== WHAT TO PRODUCE ==
Nothing more is wanted than an exact repeat of the data below.

== THE DATA ==
* * * * * * *
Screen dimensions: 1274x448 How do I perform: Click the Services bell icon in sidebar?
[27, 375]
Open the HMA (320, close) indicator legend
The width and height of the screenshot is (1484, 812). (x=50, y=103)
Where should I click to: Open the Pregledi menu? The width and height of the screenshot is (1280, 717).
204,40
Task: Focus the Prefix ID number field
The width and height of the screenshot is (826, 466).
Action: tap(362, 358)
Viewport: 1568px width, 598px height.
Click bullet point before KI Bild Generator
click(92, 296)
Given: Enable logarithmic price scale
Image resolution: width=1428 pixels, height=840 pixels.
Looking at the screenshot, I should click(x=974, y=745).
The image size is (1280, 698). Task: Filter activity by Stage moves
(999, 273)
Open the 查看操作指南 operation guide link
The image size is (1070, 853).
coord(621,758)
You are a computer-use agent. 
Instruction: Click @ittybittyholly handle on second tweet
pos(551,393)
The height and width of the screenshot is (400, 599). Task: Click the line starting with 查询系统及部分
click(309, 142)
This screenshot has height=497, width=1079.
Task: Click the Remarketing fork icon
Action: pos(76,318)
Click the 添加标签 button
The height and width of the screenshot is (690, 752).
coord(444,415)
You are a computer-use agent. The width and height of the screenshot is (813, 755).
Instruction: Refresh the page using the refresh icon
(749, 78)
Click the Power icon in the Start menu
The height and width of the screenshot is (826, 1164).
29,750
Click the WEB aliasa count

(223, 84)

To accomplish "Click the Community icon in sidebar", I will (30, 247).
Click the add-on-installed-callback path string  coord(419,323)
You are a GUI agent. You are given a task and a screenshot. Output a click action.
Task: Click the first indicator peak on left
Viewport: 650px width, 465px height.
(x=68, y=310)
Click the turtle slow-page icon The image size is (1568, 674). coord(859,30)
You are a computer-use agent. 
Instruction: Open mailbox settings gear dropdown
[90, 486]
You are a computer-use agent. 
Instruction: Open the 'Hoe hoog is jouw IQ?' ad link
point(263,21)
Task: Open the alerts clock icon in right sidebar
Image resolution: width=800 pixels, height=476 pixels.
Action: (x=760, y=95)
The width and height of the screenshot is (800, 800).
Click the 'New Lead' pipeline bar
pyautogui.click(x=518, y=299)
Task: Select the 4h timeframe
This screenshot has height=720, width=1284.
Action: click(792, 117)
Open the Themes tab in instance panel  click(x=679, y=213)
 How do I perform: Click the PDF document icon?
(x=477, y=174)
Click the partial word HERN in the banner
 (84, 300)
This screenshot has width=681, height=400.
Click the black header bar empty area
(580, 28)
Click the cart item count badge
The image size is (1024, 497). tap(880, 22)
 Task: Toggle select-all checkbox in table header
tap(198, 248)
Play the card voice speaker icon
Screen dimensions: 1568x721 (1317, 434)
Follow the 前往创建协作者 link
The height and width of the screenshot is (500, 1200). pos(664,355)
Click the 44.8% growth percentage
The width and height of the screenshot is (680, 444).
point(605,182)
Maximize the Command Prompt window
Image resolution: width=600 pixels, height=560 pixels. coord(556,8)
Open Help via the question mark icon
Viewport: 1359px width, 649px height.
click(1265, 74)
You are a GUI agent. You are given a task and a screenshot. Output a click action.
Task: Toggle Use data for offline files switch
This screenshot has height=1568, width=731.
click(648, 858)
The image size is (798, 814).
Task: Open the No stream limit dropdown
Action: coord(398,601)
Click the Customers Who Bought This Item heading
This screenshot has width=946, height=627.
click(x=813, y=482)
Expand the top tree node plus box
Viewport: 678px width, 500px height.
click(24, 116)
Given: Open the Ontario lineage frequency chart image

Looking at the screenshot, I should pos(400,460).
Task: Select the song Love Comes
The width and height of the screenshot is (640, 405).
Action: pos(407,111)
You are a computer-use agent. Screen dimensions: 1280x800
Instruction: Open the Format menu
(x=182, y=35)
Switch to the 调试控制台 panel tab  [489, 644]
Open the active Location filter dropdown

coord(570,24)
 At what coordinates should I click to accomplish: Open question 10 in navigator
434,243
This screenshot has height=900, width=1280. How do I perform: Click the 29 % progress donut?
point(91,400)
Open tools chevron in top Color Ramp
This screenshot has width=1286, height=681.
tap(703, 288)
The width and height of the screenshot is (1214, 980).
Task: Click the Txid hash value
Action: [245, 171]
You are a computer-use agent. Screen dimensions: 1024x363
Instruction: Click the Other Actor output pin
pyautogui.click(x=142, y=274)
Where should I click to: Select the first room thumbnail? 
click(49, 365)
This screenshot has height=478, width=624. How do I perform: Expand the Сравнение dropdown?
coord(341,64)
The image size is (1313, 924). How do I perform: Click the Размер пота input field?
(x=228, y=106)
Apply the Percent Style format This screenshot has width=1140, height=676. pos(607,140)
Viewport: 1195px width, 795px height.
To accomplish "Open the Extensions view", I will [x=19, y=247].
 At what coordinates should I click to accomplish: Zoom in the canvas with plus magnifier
* * * * * * *
== SOLVED PROBLEM ==
Screen dimensions: 1274x448 How do I perform: Click the Services bell icon in sidebar?
[27, 375]
Open the HMA (320, close) indicator legend
The width and height of the screenshot is (1484, 812). (x=50, y=103)
Where should I click to: Open the Pregledi menu? The width and height of the screenshot is (1280, 717).
204,40
Task: Focus the Prefix ID number field
The width and height of the screenshot is (826, 466).
Action: tap(362, 358)
Viewport: 1568px width, 598px height.
Click bullet point before KI Bild Generator
click(92, 296)
Given: Enable logarithmic price scale
Image resolution: width=1428 pixels, height=840 pixels.
Looking at the screenshot, I should click(x=974, y=745).
The image size is (1280, 698). Task: Filter activity by Stage moves
(999, 273)
Open the 查看操作指南 operation guide link
The image size is (1070, 853).
coord(621,758)
You are a computer-use agent. 
Instruction: Click @ittybittyholly handle on second tweet
pos(551,393)
The height and width of the screenshot is (400, 599). Task: Click the line starting with 查询系统及部分
click(309, 142)
This screenshot has height=497, width=1079.
Task: Click the Remarketing fork icon
Action: pos(76,318)
Click the 添加标签 button
The height and width of the screenshot is (690, 752).
coord(444,415)
You are a computer-use agent. The width and height of the screenshot is (813, 755).
Instruction: Refresh the page using the refresh icon
(749, 78)
Click the Power icon in the Start menu
The height and width of the screenshot is (826, 1164).
29,750
Click the WEB aliasa count

(223, 84)

To accomplish "Click the Community icon in sidebar", I will (30, 247).
Click the add-on-installed-callback path string  coord(419,323)
You are a GUI agent. You are given a task and a screenshot. Output a click action.
Task: Click the first indicator peak on left
Viewport: 650px width, 465px height.
(x=68, y=310)
Click the turtle slow-page icon The image size is (1568, 674). coord(859,30)
You are a computer-use agent. 
Instruction: Open mailbox settings gear dropdown
[90, 486]
You are a computer-use agent. 
Instruction: Open the 'Hoe hoog is jouw IQ?' ad link
point(263,21)
Task: Open the alerts clock icon in right sidebar
Image resolution: width=800 pixels, height=476 pixels.
Action: (x=760, y=95)
The width and height of the screenshot is (800, 800).
Click the 'New Lead' pipeline bar
pyautogui.click(x=518, y=299)
Task: Select the 4h timeframe
This screenshot has height=720, width=1284.
Action: click(792, 117)
Open the Themes tab in instance panel  click(x=679, y=213)
 How do I perform: Click the PDF document icon?
(x=477, y=174)
Click the partial word HERN in the banner
 (84, 300)
This screenshot has width=681, height=400.
Click the black header bar empty area
(580, 28)
Click the cart item count badge
The image size is (1024, 497). tap(880, 22)
 Task: Toggle select-all checkbox in table header
tap(198, 248)
Play the card voice speaker icon
Screen dimensions: 1568x721 (1317, 434)
Follow the 前往创建协作者 link
The height and width of the screenshot is (500, 1200). pos(664,355)
Click the 44.8% growth percentage
The width and height of the screenshot is (680, 444).
point(605,182)
Maximize the Command Prompt window
Image resolution: width=600 pixels, height=560 pixels. coord(556,8)
Open Help via the question mark icon
Viewport: 1359px width, 649px height.
click(1265, 74)
You are a GUI agent. You are given a task and a screenshot. Output a click action.
Task: Toggle Use data for offline files switch
This screenshot has height=1568, width=731.
click(648, 858)
The image size is (798, 814).
Task: Open the No stream limit dropdown
Action: coord(398,601)
Click the Customers Who Bought This Item heading
This screenshot has width=946, height=627.
click(x=813, y=482)
Expand the top tree node plus box
Viewport: 678px width, 500px height.
click(24, 116)
Given: Open the Ontario lineage frequency chart image

Looking at the screenshot, I should pos(400,460).
Task: Select the song Love Comes
The width and height of the screenshot is (640, 405).
Action: pos(407,111)
You are a computer-use agent. Screen dimensions: 1280x800
Instruction: Open the Format menu
(x=182, y=35)
Switch to the 调试控制台 panel tab  [489, 644]
Open the active Location filter dropdown

coord(570,24)
 At what coordinates should I click to accomplish: Open question 10 in navigator
434,243
This screenshot has height=900, width=1280. How do I perform: Click the 29 % progress donut?
point(91,400)
Open tools chevron in top Color Ramp
This screenshot has width=1286, height=681.
tap(703, 288)
The width and height of the screenshot is (1214, 980).
Task: Click the Txid hash value
Action: [245, 171]
You are a computer-use agent. Screen dimensions: 1024x363
Instruction: Click the Other Actor output pin
pyautogui.click(x=142, y=274)
Where should I click to: Select the first room thumbnail? 
click(49, 365)
This screenshot has height=478, width=624. How do I perform: Expand the Сравнение dropdown?
coord(341,64)
The image size is (1313, 924). How do I perform: Click the Размер пота input field?
(x=228, y=106)
Apply the Percent Style format This screenshot has width=1140, height=676. pos(607,140)
Viewport: 1195px width, 795px height.
To accomplish "Open the Extensions view", I will [x=19, y=247].
 At what coordinates should I click to accomplish: Zoom in the canvas with plus magnifier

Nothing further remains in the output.